Unfortunately, 7-inch records are more susceptible to what is known as “inner groove distortion” or “IGD”, which is the “shattering” noise the record may make towards the end of each side. That problem can be attributed to a limitation of the technology used in vinyl records.
3. Single and Albums
Besides size, vinyl records can be classified according to the volume where we have single records and albums. Single records have between a single track and five tracks on each side. What’s more, singles offer a minimum of 23 minutes and a maximum of 25 minutes of music play on each side. It is in this category where long play records and extended play records fall. On the other hand, albums have at least six songs on each side and they also offer at least 25 minutes of music play on each side.
4. The 3 Different Speed Options(RPM)
Lastly, vinyl records can be classified according to speed, which is typically expressed in rotations per minute(RPM). That said, these records come in three different speeds i.e. 33 ⅓ RPM, 45 RPM, and 78 RPM.

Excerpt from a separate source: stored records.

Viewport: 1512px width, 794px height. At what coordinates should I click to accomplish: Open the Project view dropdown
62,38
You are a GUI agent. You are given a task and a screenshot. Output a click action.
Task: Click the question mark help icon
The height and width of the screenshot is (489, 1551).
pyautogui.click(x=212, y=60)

Don’t worry about 78 RPM vinyl records because they are so rare that you probably won’t deal with them. Instead, 33 ⅓ RPM and 45 RPM are the common options for standard vinyl records in the market. Most full-size(12-inch) records will be 33 ⅓ rotations per minute, though some records, especially maxi-singles and extended plays will be 45 RPM.
By the way, there is a reason why vinyl records come with varying speeds. And that reason is certainly not fanciness or anything of the sot. Instead, it is so that the listener can adjust their listening experience accordingly. Many audiophiles will want to change their record speeds from time to time to hear their music either faster or slower than normal. That will depend on their needs at a time.

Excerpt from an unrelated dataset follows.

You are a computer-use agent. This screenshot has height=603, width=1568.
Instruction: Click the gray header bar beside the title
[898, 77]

If I had to choose between a 33 ⅓ RPM and 45 RPM records, I would go with the latter. That’s because 45s have a larger space into which recorded music can be pressed. Apart from that, these records have wider grooves than the former, giving them a truer sound reproduction and better tonal depth than 33 ⅓s. Plus, they are normally louder than 33’s for that reason and also the fact that the slower the rotation, the poorer the sound quality.
The Main Advantage of Vinyl Records
The primary advantage of vinyl records is the fact that they offer a fully lossless format. Because of that, you are sure to get a full-fidelity listening experience just like the artist intended to give you. And all you need to get that is a decent record player. It’s less technical than digital format.
Some Common Vinyl Records Issues
Everything has its advantages and disadvantages so are vinyl records. The first shortcoming of these analog records is the fact that they are pretty difficult to maintain. For example, touching them anywhere can wear them down after time because of the natural oils present on your fingers. You shouldn’t touch the records anywhere except the edges. Additionally, the records are very susceptible to dust. Yet keeping them dust-free can be an absolute challenge. Furthermore, the covers will rip if the disks are not handled with proper caution.
Another serious disadvantage of these records is that they can be pretty troublesome. For example, stopping the gramophone and forgetting to lift the needle can lead to an awful, screeching sound like no other.
Vinyl records offer great music sound quality that is rich and warm, making a person’s music listening experience as enjoyable and rewarding as no other. There are different types of records out there, classified according to various factors. Having some knowledge about them all can help you end up with the appropriate record when shopping for one.